[DATASET RECORDS]

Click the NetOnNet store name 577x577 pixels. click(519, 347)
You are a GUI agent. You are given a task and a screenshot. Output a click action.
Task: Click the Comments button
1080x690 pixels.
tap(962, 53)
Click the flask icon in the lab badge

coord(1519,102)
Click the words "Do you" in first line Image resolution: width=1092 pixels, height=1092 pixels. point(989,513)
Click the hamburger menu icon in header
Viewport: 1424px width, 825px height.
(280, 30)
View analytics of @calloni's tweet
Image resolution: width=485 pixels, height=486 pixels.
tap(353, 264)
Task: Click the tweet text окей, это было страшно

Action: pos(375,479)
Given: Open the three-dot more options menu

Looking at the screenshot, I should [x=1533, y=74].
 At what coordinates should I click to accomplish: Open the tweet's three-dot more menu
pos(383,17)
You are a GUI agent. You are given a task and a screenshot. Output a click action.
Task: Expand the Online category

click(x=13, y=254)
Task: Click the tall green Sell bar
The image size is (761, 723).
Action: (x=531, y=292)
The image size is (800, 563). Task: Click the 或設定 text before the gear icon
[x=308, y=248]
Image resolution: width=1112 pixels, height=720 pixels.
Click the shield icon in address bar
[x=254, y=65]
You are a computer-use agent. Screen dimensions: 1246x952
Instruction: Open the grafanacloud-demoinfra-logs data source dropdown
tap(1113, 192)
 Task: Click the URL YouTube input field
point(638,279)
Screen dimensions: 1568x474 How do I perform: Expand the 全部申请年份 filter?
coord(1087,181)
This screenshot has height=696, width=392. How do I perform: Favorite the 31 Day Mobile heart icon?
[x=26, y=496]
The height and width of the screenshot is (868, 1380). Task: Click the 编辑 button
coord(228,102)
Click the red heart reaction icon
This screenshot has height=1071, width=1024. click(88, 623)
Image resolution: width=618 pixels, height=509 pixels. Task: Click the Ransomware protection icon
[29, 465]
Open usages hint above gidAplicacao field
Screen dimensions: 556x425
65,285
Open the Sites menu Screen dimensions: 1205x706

[INSTRUCTIONS TO FOLLOW]
At the line containing "The height and", start transcribing exactly, and continue through the last line of the listing. Stop there and add nothing.

[ANSWER TO THE PROBLEM]
The height and width of the screenshot is (868, 1380). Task: Click the 编辑 button
coord(228,102)
Click the red heart reaction icon
This screenshot has height=1071, width=1024. click(88, 623)
Image resolution: width=618 pixels, height=509 pixels. Task: Click the Ransomware protection icon
[29, 465]
Open usages hint above gidAplicacao field
Screen dimensions: 556x425
65,285
Open the Sites menu Screen dimensions: 1205x706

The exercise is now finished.